Written problem 1: Please repeat the rows below word for word, from the line with "The height and" up to and including the line with "click(639, 613)". Leave the pictures out of your answer.

Source text:
Given $\lceil x−1 \rceil$, how can I compute $\lfloor x \rfloor$ without using $modulo$?

Question

I have $\lceil x \rceil = -\lfloor -x \rfloor$, but I can't figure out how to rely on this in order to get $\lfloor x \rfloor$ from $\lceil x−1 \rceil$.

For the record, I am only interested in non-negative real values.

I wish to avoid the use of $modulo$, $abs$, $round$ and $if$.

The motivation behind this question is as follows:

$$x-\frac{1}{2}-\frac{\arctan(\tan(\pi(x-\frac{1}{2})))}{\pi}=\lceil x-1 \rceil$$

How do I "manipulate" the value of $x$ in order to get $\lfloor x \rfloor$ instead of $\lceil x-1 \rceil$?

Data supplied:

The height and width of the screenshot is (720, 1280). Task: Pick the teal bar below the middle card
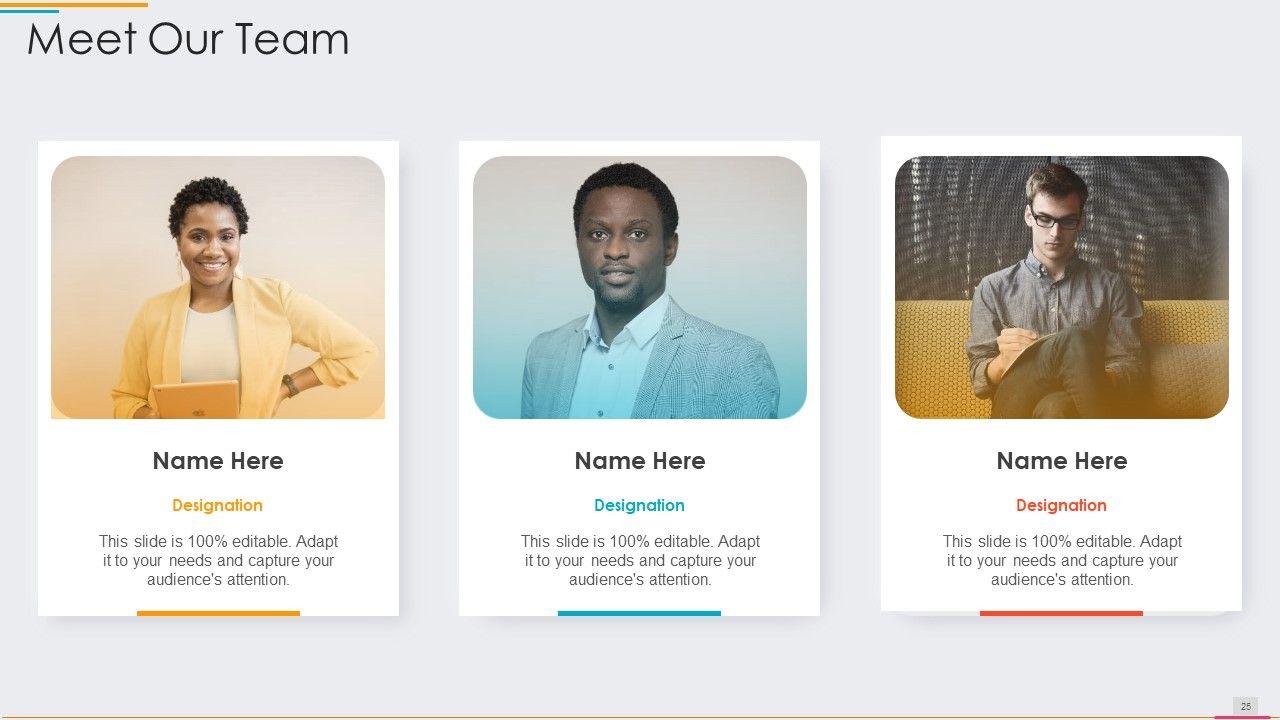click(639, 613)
...
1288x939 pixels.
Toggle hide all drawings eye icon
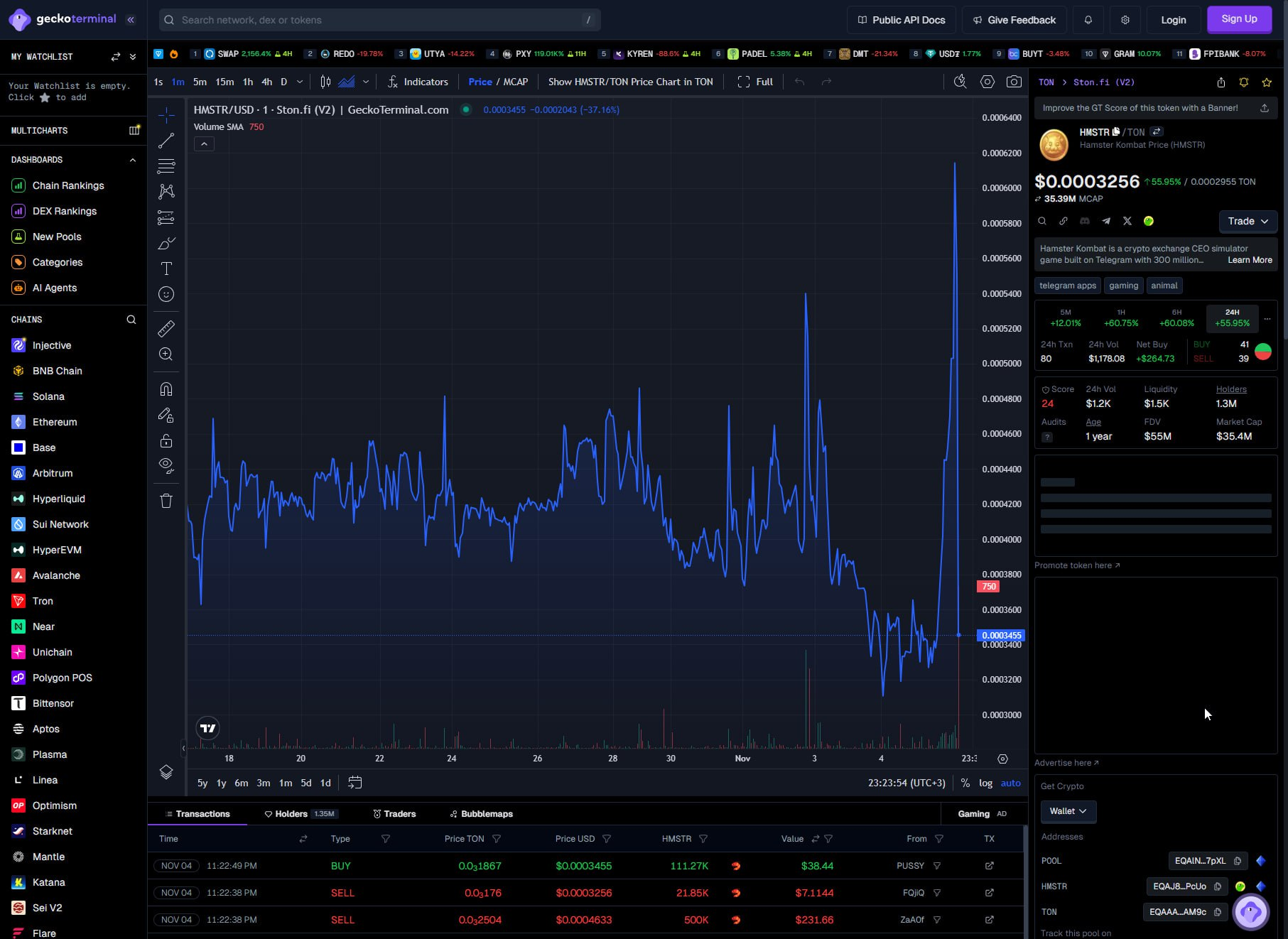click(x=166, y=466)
---
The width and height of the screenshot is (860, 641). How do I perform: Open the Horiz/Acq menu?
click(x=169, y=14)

Written problem 2: Continue the forum post on getting the floor of x from the ceiling of x−1, starting where it stops.

Reply 1:
The height and width of the screenshot is (720, 1280). Task: Pick the teal bar below the middle card
click(639, 613)

Reply 2:
UPDATE:

I also have this if it helps:

$$x+\frac{1}{2}+\frac{\arctan(\tan(\pi(-x-\frac{1}{2})))}{\pi}=\lceil x \rceil$$

Answer 1

If $x\in\mathbb N$, $\lceil x-1 \rceil = x-1 = \lfloor x \rfloor - 1$, else $\lceil x-1\rceil = \lfloor x \rfloor$. Without additional information, this is impossible.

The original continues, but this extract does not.